But is it Art?
Greetings, fair reader; this is to be a different kind of review for what Orson Welles deemed to be a new kind of film: a discussion where, like Orson, I invite you, in character as a mischievous uncle, to step across the critical threshold, piquing your curiosity and demanding your attention. I may, like the silken-toned rotund, employ misdirection and grammatical flourishes; stupid names for sub-editors I know, but they had cruel parents; to take you on a journey into the world of art and its forgers; a substrate of existence only accessible to the well-educated and readers of this esteemed internet organ. I may not. What I can promise you, my good patron, is that I will never lie to you and that said promise ran out a paragraph ago.
You may know of the academic and critic John Carey and his iconoclast’s bible, What Good are the Arts? In it, he makes this statement; seemingly obvious but necessary given centuries of received wisdom: “a work of art is not confined to one person’s response to it. It is the sum of all subtle, private, individual and idiosyncratic feelings it has evoked in its whole history. And we cannot know those, because they are shut away in other people’s consciousnesses. Yet if we do not know them, we cannot really know even a single artwork. So it seems that none of us knows much about art, though we know what we like.” That thud you heard was Brian Sewell dropping dead from shock.
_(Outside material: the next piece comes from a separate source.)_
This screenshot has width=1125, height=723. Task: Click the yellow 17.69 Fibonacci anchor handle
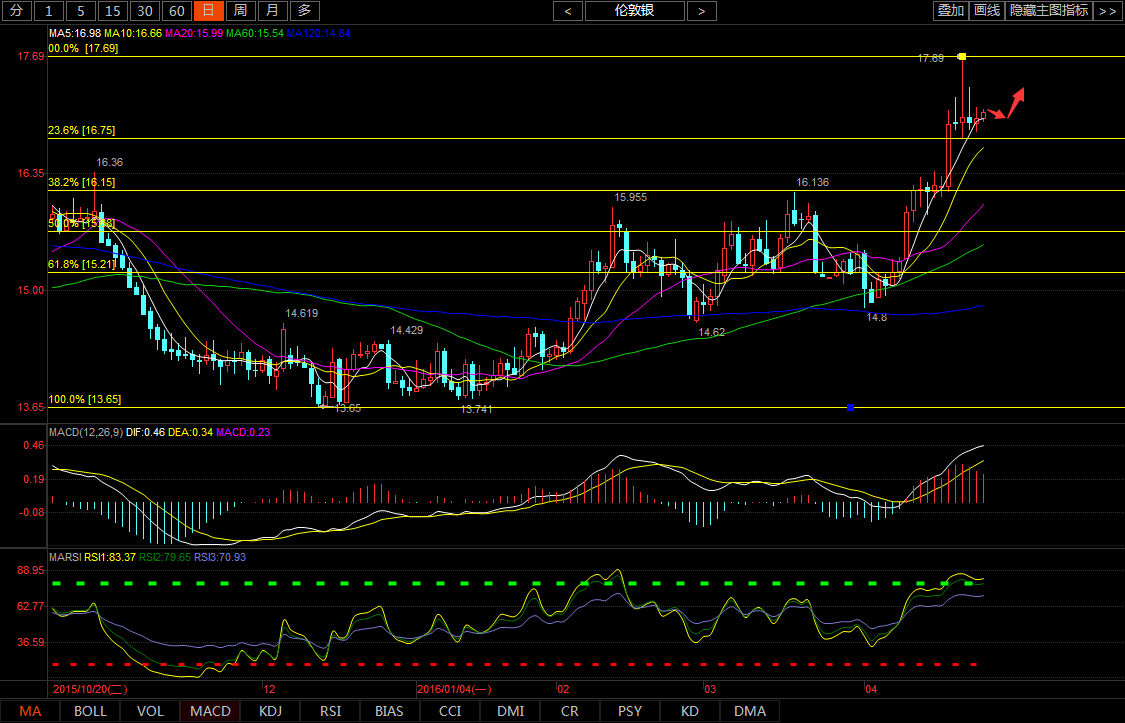click(x=962, y=56)
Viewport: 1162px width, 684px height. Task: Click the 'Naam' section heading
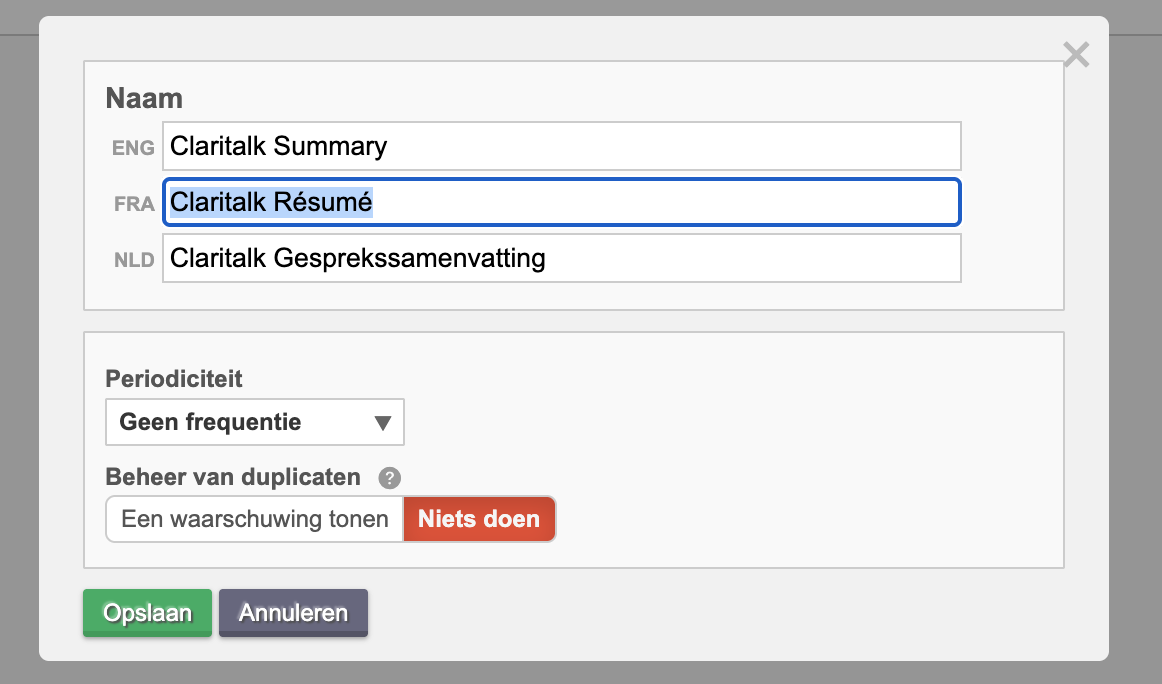pyautogui.click(x=144, y=98)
We’re now stumbling, naked and bloody, through the rubble of what used to be the art establishment.
Ah, you say, but what of scholarship? Well, that gives us biographical detail, information that allows us to appreciate, say a portrait, within a wider historical context, but for Carey, and perhaps for most of us, it cannot measure how people, ordinary people, felt about the work, assuming they cared to look at it at all. It can only transmit ideas that were ever restricted to a small cabal of experts, who in turn, we may suppose, were taught how to think and what to look at.
What, you’re entitled to ask, has this to do with F for Fake? Perhaps nothing, perhaps everything when Welles introduces us to Elmyr de Hory, whose forgeries, many knocked off before lunch, aping Modigliani and Picasso, were said to be hanging in some of the most prestigious galleries in the world. But surely, says you, experts, with their trained eyes, would root out the fakes with consummate ease? Gleefully, rapturously, Elmyr, and his biographer, the infamous Howard Hughes hoaxer Clifford Irving, report otherwise. Brother, pour the wine!
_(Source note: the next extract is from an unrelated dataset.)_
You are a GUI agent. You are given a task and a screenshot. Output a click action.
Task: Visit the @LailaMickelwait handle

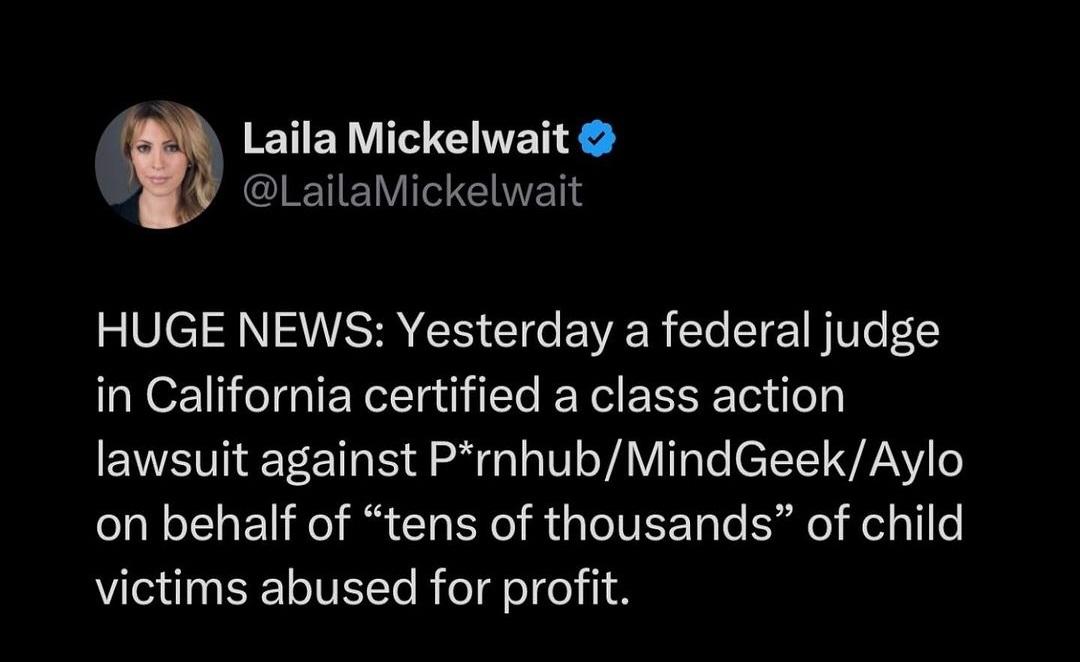pos(413,192)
It’s quite a thought. As Elmyr burns a morning’s work, fraud on canvas, worth hundreds of thousands if flogged to the right sucker, it’s enough to provoke a spiritual crisis. If no one knows anything and value is arbitrary, perhaps by extension meaningless, then Welles’ unassuming little film, part documentary, part poetry, part stream of consciousness, tears down what our old friend John Carey calls “immortal monuments to the human spirit”. F for Fake leaves us with a spiritual void; a glorious, secular, violable realm in which even the lies that tell the truth are lies. Oddly enough that gives the movie the texture of truth. Not bad for a few vignettes and footage of Welles engaging his continental retinue in witty dinner conversation.
The old impresario wants to kick over the statues and who can blame him, given his formative experiences with the powers that be? Did any director in the 20th century have bigger wings than Welles? And did any have them clipped so brutally? Here he pulls us into a whirlwind, reminding us, with typical slight of hand, that film is the most honest medium for fakers; it’s a box of magic tricks which, in the hands of a master manipulator like the portly wunderkind, inawes as it entertains.
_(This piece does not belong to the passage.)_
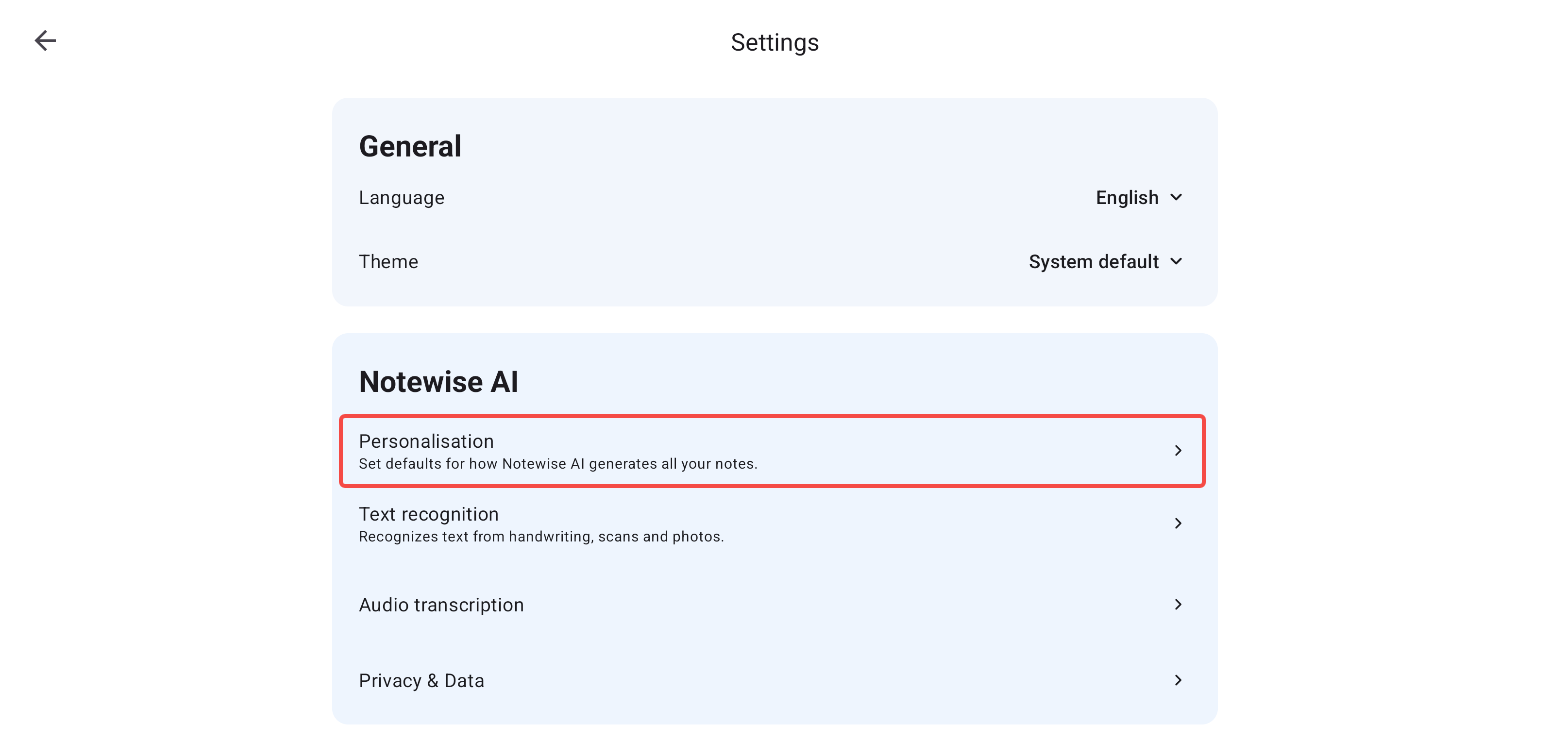
Task: Click the chevron beside System default
Action: pyautogui.click(x=1176, y=261)
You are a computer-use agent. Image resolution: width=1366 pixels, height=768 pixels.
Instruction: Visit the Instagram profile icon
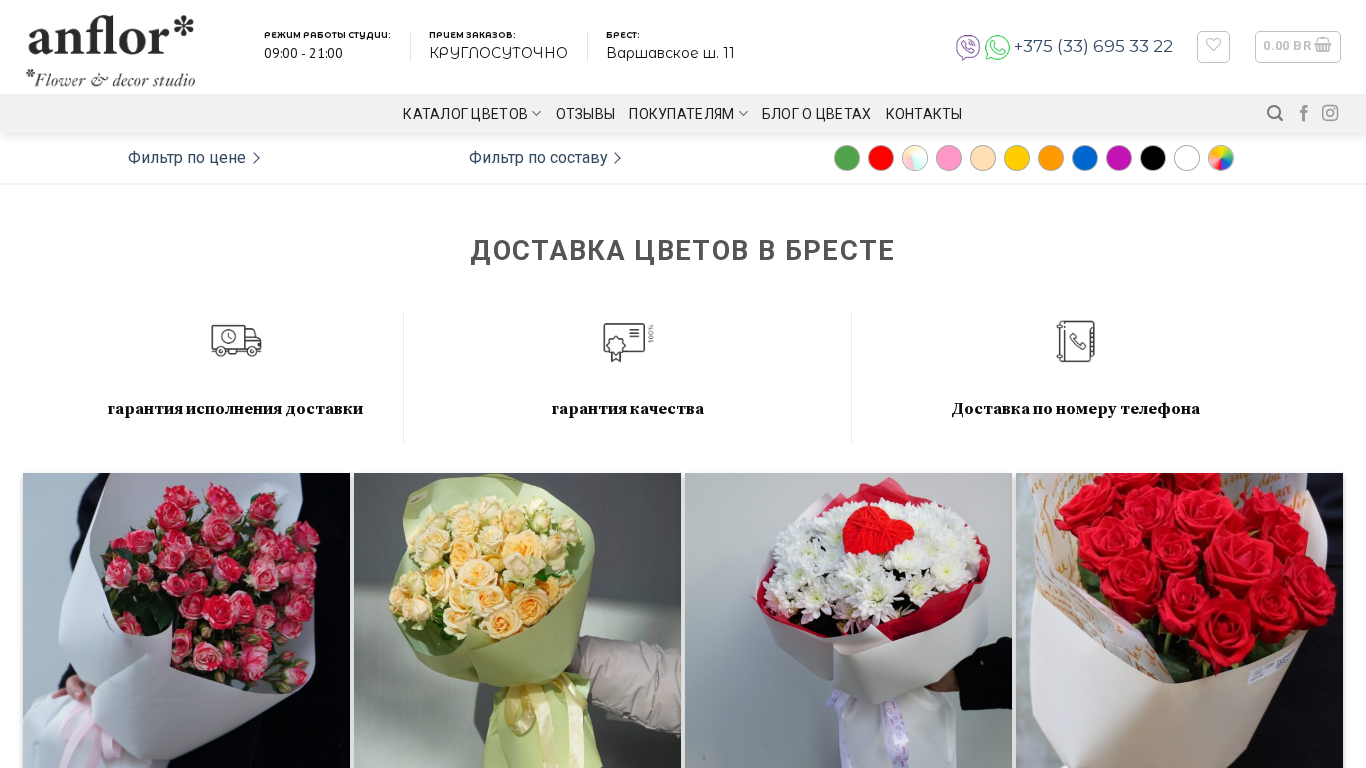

In throwing up the likes of De Hory and Irving, as well as his then girlfriend Oja Kodar, who assists him in playing a trick on his audience, Welles openly questions the authority of informed opinion (informed by what?). F for Fake anticipates the distrust in the art world that is now common cultural currency. The movie paints a picture of the establishment as a closed shop, talking to itself, in what we may imagine is a series of thought terminating clichés, and consequently the film is marked as an act of modernism. We each bring our own thoughts and feelings to such works of course, but I’m happy to tell you that I found the experience both stimulating and gratifying.
Fake paints a refreshingly vulgar picture, then; it talks about art as commodity, about forgeries simply meeting demand in a market that can only exist because of prevailing attitudes toward taste and aesthetics, and the imagined exclusivity of such tastes – those old lucrative crutches; it hacks away at the meaningless metaphors of high and low brow (what is the true value of a Modigliani when De Hory can ape him in an afternoon and sell it for a small fortune?); it tells us that what we like is just fine and that the value of art is measured in something other than currency, though in this case the price of a cinema ticket will do nicely.
F for Fake is on release in UK cinemas from Friday 24th August, playing at BFI Southbank, the Curzon Renoir, ICA, Watershed Bristol, National Media Museum Bradford, Irish Film Institute, Dublin, plus selected cinemas nationwide.